===== Data extract =====
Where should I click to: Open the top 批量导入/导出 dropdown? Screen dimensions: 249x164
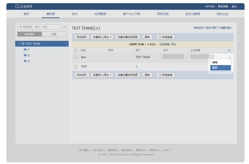pyautogui.click(x=102, y=37)
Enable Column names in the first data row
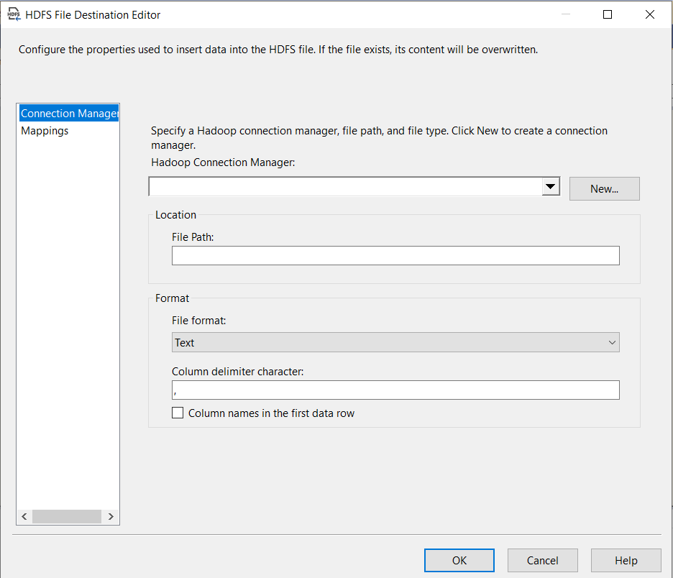Image resolution: width=673 pixels, height=578 pixels. click(178, 413)
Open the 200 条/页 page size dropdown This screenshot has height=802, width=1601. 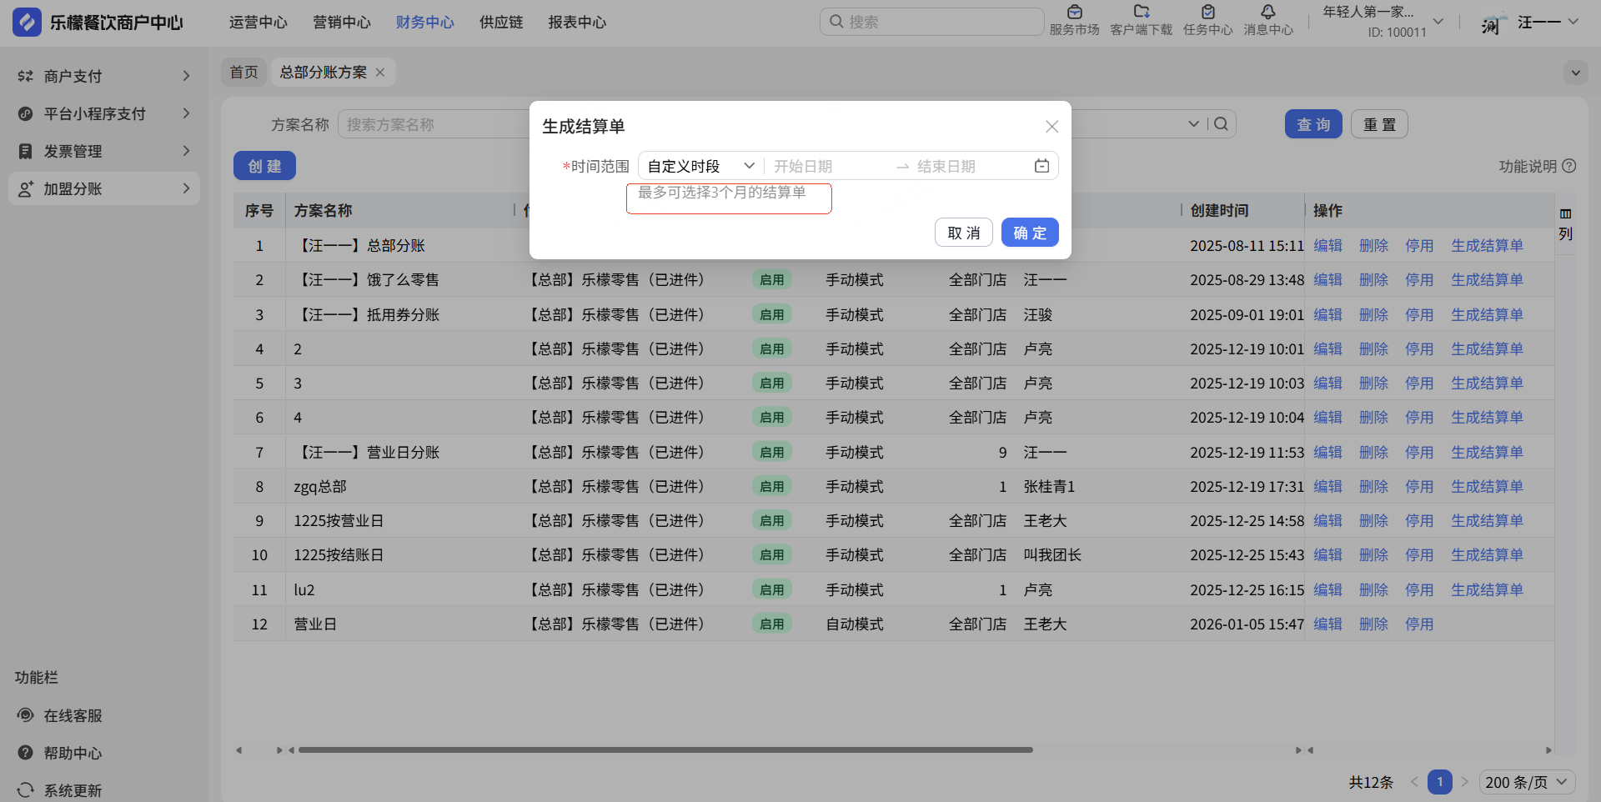coord(1526,782)
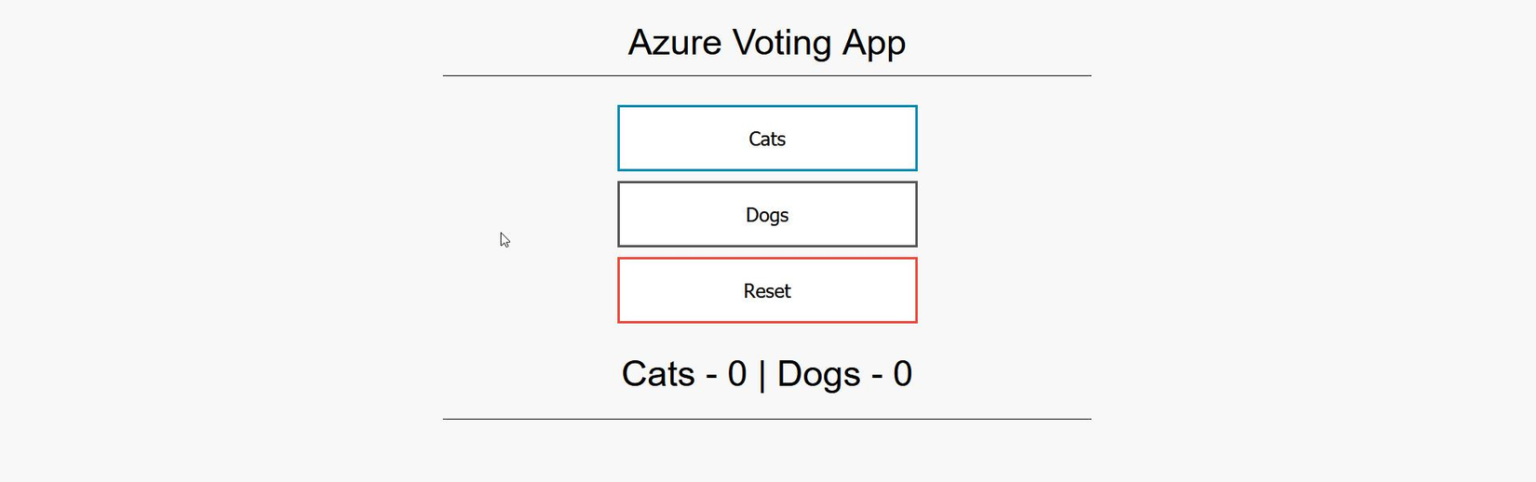Click the Dogs vote count number
The width and height of the screenshot is (1536, 482).
(902, 374)
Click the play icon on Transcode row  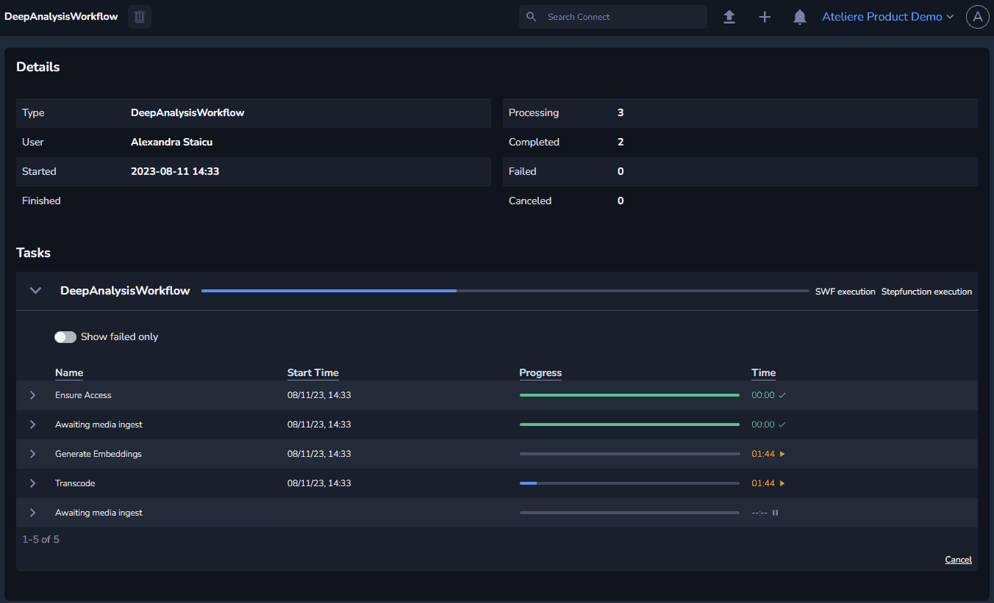point(782,483)
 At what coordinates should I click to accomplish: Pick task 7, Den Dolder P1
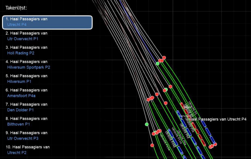click(21, 110)
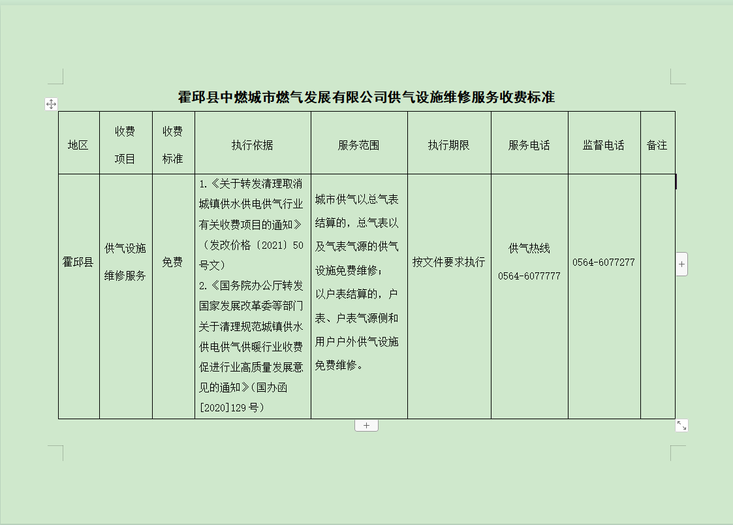Click the table resize handle at bottom corner

point(681,426)
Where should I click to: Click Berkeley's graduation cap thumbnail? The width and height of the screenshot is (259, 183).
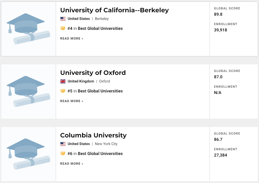coord(28,29)
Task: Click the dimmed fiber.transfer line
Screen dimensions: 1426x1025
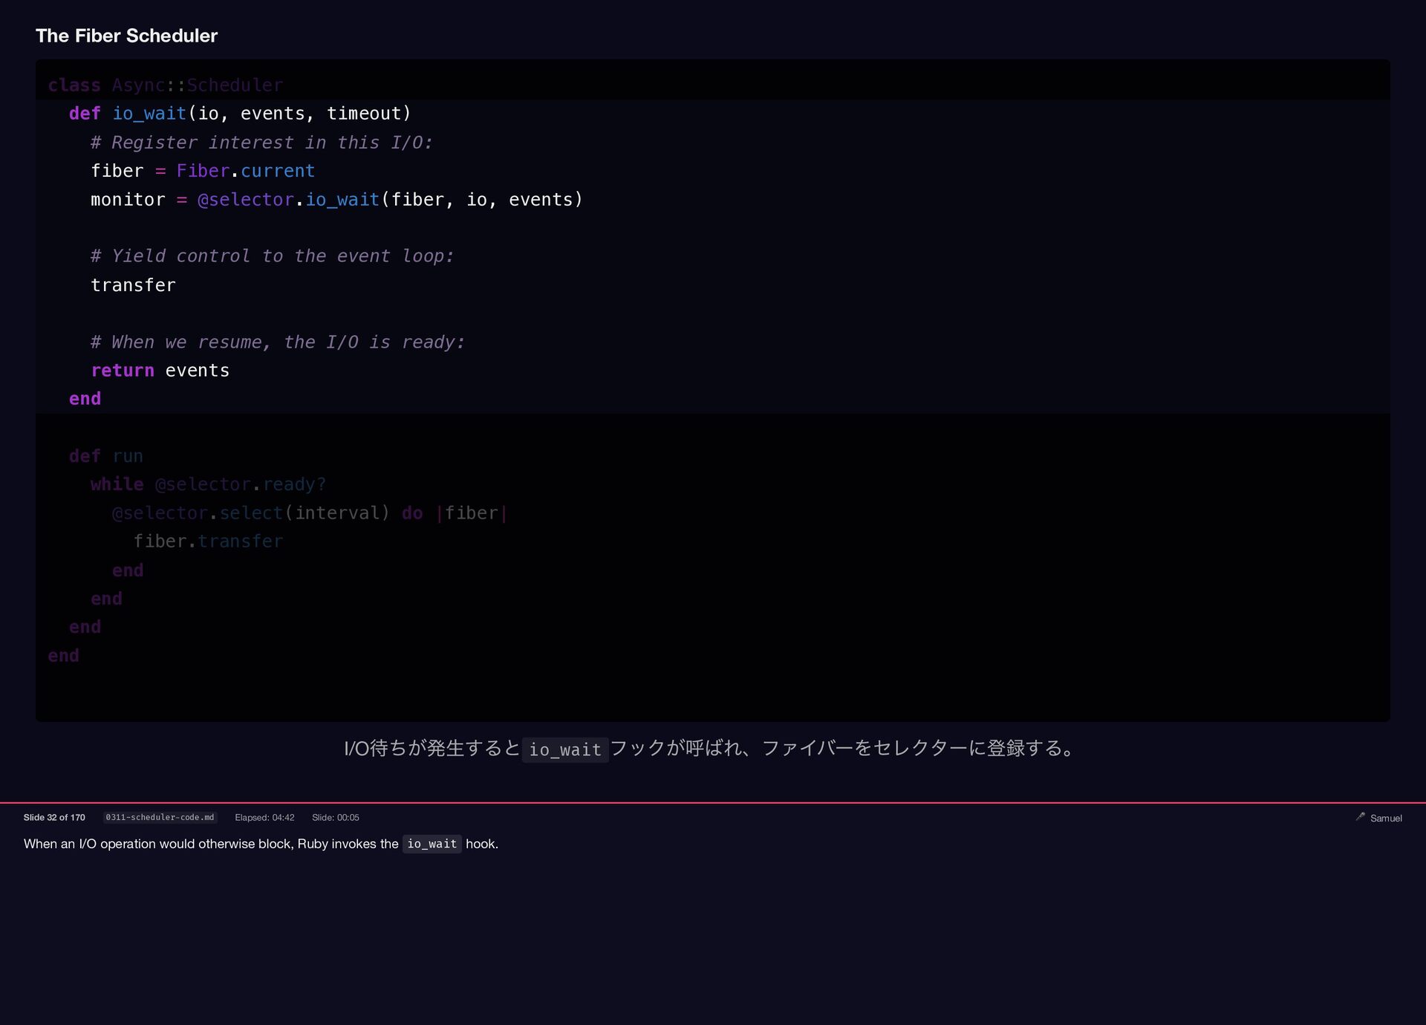Action: coord(208,541)
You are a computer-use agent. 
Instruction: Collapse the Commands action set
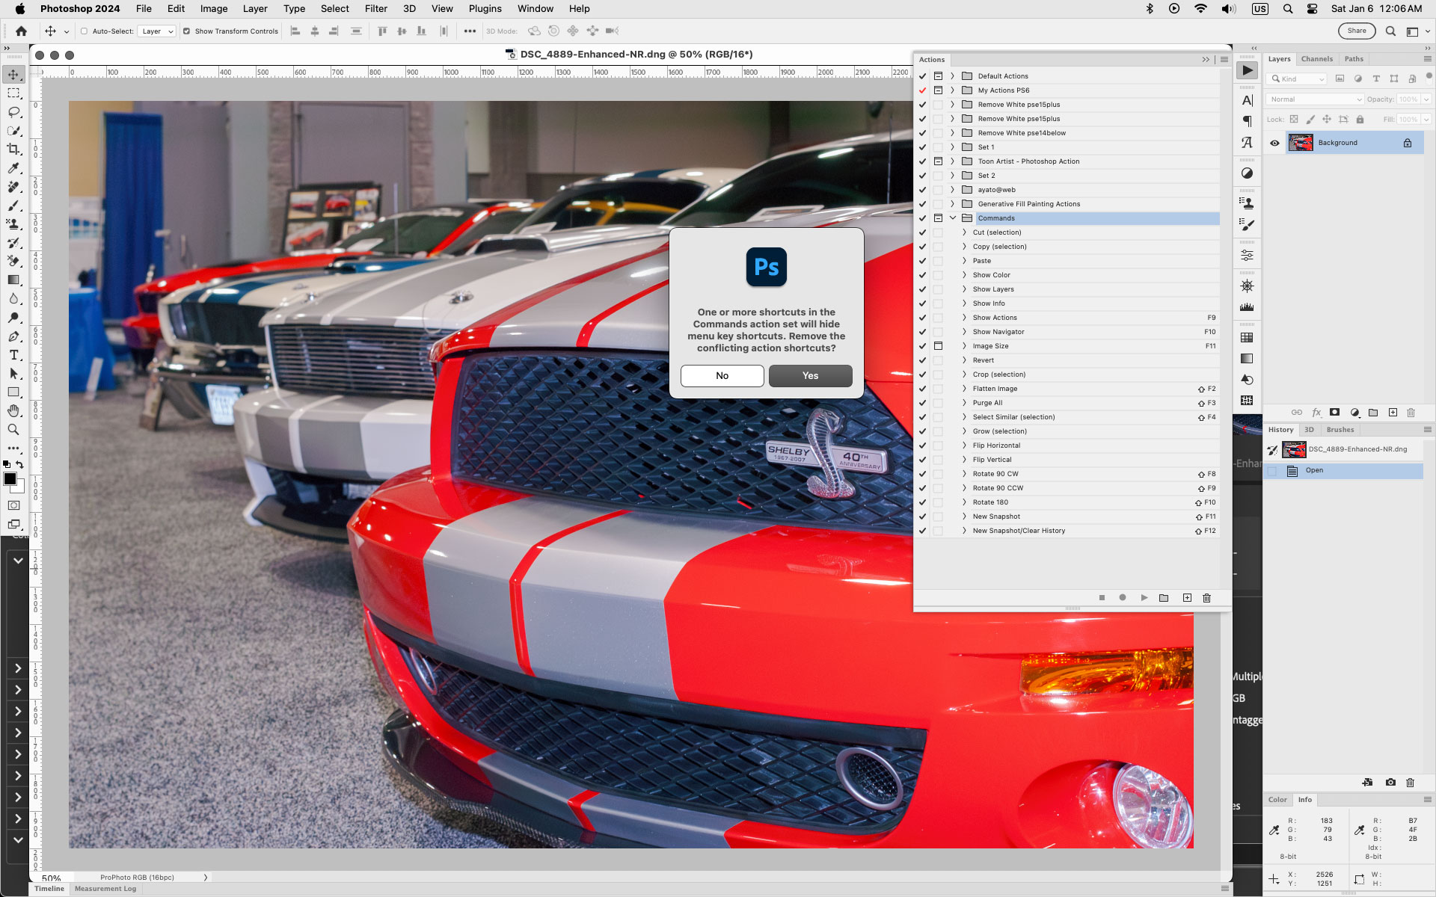[x=952, y=218]
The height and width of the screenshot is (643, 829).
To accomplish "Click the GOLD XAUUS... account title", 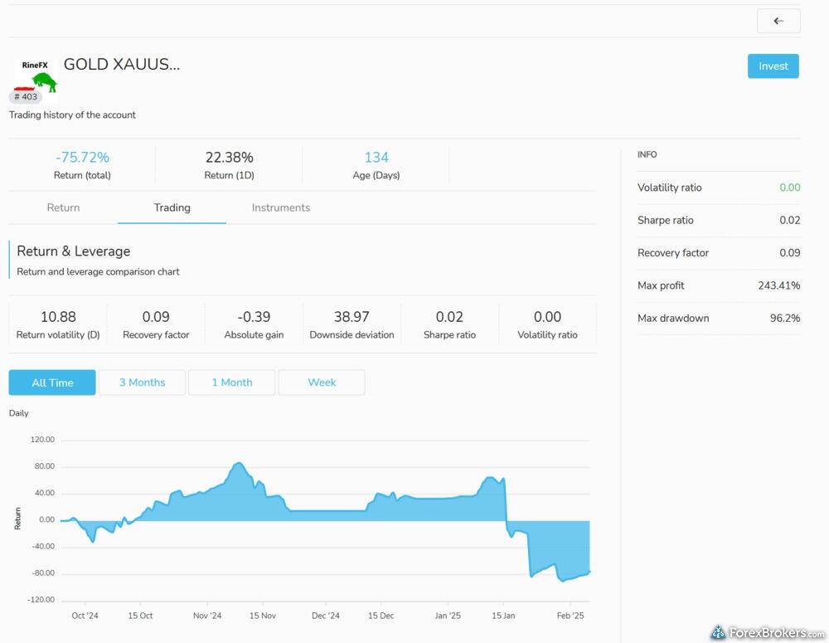I will 121,65.
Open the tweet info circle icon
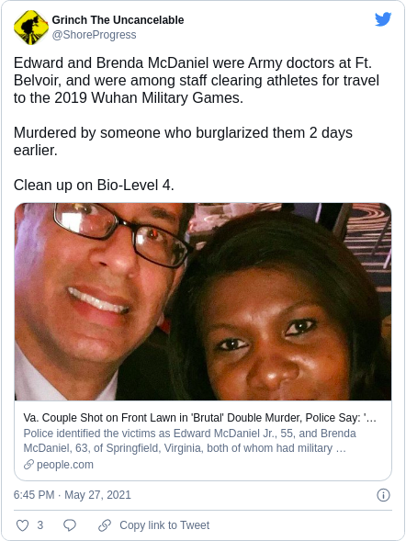 [383, 495]
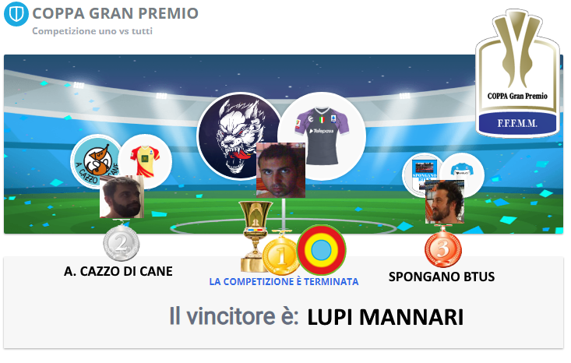Screen dimensions: 571x363
Task: Click the red yellow blue roundel
Action: click(321, 250)
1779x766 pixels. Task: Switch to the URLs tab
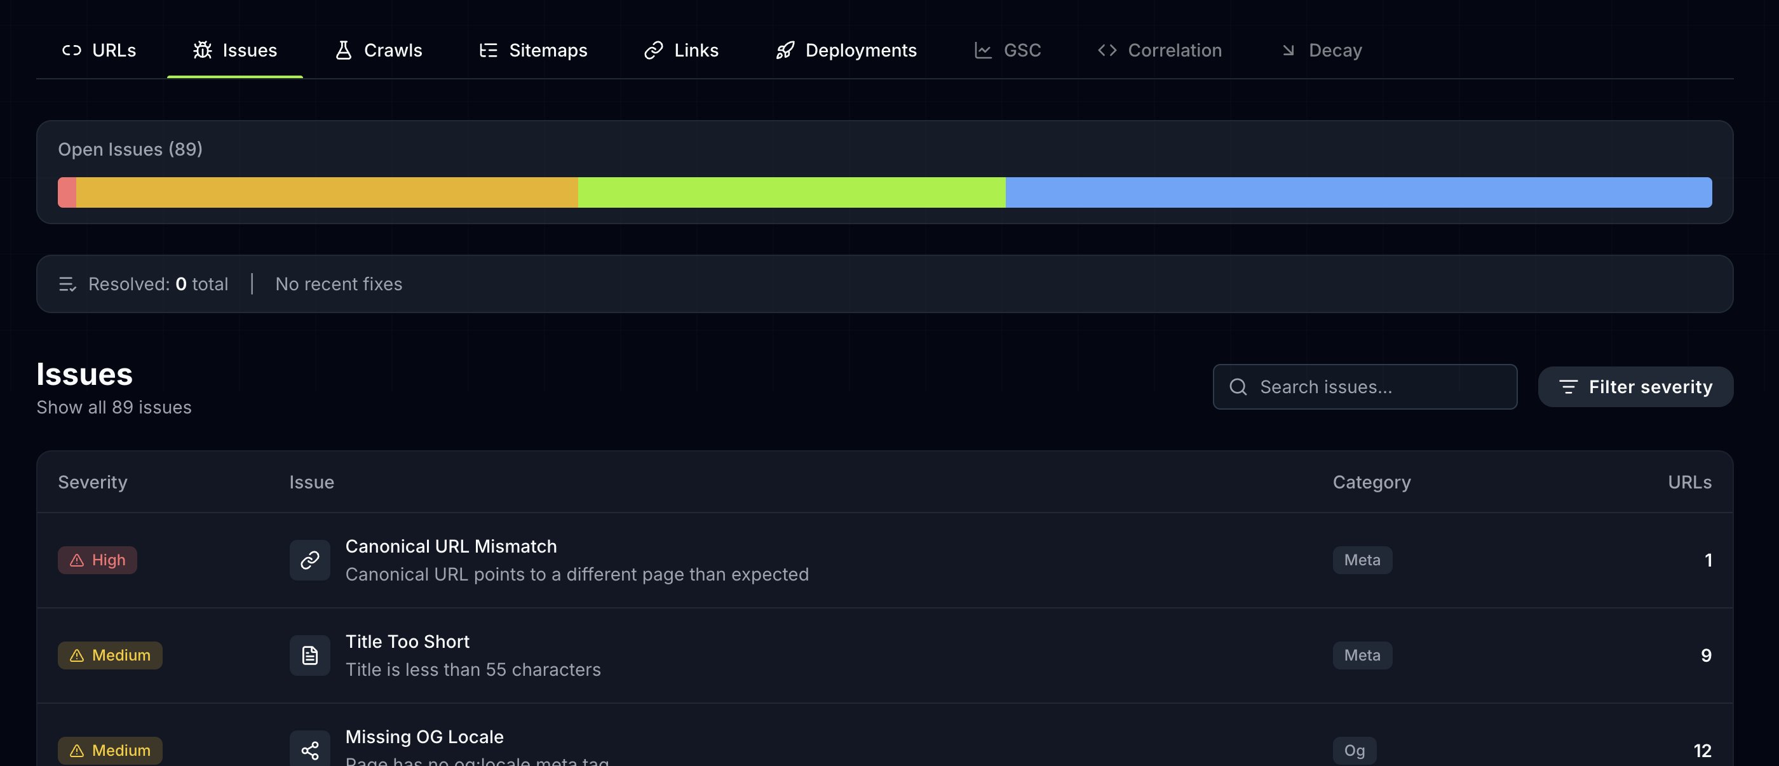click(x=99, y=50)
=====
- **Challenge**
Express the lines from the start of the records through the line containing "Image resolution: width=673" as a JSON list of strings, one string per line, with blank lines omitted. Leave the pictures out of the answer.

- **Result of the exercise**
[
  "Where should I click to: Open the top 批量导入/导出 dropdown? Screen dimensions: 249x164",
  "pyautogui.click(x=102, y=37)",
  "Enable Column names in the first data row",
  "Image resolution: width=673 pixels, height=578 pixels. click(178, 413)"
]